- DIRECTIONS FOR THIS TASK:
Figure out how many lines in these records contain "computer". Only the number belongs in the reply.

### EXERCISE DATA ###

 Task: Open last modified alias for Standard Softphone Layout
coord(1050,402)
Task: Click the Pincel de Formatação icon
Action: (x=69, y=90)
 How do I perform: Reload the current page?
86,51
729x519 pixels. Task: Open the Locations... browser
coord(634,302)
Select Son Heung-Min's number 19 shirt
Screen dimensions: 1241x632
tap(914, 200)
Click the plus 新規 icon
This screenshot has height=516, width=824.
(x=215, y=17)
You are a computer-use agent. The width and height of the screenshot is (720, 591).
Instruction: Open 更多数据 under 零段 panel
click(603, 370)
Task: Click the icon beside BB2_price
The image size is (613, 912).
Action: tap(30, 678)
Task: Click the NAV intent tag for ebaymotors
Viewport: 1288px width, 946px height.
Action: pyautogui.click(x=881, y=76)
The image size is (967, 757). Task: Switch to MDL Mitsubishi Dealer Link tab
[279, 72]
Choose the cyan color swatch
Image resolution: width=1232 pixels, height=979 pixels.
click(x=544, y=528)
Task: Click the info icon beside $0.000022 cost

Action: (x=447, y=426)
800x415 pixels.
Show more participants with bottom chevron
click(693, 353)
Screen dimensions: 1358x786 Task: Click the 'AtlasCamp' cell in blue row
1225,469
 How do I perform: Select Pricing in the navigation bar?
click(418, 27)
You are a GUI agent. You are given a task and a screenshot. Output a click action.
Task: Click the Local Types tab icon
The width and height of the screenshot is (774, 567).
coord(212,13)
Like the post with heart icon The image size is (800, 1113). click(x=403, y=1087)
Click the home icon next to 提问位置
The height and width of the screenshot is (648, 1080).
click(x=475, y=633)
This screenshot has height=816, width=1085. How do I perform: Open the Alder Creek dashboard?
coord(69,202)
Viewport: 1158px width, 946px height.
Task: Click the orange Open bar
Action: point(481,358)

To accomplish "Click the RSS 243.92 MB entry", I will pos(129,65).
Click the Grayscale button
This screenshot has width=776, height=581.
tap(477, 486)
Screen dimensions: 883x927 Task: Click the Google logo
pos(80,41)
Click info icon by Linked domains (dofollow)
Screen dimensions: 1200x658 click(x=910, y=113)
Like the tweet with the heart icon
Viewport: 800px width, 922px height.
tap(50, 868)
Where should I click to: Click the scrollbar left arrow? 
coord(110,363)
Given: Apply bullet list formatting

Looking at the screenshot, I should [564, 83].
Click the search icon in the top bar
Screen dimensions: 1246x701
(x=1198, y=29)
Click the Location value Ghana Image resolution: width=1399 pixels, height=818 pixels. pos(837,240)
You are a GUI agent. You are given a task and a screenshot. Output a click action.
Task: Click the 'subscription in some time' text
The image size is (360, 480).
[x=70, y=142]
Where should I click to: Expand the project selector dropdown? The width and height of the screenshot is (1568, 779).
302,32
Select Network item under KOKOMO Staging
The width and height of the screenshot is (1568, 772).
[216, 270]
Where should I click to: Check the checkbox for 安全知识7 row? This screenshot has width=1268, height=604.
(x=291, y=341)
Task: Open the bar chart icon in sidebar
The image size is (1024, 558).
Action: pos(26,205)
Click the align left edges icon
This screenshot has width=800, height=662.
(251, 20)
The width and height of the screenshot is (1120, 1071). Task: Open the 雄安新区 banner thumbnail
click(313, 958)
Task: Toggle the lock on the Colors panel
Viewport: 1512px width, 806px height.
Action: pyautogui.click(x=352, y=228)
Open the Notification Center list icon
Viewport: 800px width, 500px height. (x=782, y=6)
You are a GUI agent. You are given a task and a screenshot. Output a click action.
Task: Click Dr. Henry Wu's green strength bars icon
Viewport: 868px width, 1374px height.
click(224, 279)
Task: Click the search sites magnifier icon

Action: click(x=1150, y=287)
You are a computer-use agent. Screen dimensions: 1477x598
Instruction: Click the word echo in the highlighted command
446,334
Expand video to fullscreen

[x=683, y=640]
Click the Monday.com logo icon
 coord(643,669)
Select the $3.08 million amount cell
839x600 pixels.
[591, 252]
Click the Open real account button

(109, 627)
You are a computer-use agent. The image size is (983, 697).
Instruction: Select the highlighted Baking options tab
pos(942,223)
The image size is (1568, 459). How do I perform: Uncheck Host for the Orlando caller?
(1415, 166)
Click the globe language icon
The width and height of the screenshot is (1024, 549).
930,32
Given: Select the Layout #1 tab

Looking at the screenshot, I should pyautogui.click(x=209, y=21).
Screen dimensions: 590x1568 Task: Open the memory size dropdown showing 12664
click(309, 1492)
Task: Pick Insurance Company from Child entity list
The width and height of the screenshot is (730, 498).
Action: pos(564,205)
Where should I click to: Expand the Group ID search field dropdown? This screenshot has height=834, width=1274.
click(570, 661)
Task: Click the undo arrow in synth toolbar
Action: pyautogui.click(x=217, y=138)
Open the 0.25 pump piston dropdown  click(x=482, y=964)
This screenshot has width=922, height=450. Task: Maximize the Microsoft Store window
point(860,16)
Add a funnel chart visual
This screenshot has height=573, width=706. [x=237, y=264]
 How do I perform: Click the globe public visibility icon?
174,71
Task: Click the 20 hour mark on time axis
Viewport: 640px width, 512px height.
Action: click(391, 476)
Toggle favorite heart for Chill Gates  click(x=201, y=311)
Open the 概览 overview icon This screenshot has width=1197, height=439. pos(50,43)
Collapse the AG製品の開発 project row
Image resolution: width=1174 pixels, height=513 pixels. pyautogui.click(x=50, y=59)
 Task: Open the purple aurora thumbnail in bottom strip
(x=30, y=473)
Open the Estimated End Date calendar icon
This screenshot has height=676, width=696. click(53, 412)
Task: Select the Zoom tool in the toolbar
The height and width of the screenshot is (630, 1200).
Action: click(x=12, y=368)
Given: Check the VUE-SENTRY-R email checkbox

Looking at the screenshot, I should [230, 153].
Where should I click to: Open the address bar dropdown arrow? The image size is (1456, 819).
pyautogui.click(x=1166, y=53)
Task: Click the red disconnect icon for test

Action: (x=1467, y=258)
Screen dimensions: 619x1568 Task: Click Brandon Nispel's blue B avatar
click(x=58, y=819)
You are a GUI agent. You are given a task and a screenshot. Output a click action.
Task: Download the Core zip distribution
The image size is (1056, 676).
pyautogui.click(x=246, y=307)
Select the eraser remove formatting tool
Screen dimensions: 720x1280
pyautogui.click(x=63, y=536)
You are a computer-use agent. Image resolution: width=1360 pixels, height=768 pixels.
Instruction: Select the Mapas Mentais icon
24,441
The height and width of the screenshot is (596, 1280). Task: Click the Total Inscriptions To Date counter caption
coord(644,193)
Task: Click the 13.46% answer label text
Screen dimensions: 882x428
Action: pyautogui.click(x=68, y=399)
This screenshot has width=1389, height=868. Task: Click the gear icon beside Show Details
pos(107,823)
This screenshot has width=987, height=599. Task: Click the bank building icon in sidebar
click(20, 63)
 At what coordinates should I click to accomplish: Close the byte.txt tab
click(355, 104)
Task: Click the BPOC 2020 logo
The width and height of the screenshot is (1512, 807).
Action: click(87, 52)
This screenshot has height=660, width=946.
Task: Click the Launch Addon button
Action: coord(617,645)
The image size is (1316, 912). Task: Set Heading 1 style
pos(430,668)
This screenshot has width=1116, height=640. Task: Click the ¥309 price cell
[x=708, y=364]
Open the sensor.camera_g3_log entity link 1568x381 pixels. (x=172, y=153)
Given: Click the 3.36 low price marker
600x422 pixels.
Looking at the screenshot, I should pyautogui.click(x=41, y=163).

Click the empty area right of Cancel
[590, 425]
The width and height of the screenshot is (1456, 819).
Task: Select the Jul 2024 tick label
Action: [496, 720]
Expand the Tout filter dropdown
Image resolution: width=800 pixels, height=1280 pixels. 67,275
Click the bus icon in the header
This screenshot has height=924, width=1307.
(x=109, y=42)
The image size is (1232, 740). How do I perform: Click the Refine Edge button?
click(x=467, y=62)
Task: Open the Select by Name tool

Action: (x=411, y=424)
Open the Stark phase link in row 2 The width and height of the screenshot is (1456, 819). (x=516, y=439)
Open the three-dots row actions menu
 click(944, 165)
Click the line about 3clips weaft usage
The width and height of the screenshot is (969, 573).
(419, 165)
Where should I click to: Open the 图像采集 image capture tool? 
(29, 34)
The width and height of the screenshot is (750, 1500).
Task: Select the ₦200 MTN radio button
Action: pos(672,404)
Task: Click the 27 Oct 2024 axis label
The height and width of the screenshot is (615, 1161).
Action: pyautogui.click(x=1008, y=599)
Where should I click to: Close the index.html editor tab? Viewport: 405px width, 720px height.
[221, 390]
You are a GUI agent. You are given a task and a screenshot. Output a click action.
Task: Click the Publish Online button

###

- EXERCISE OUTPUT:
4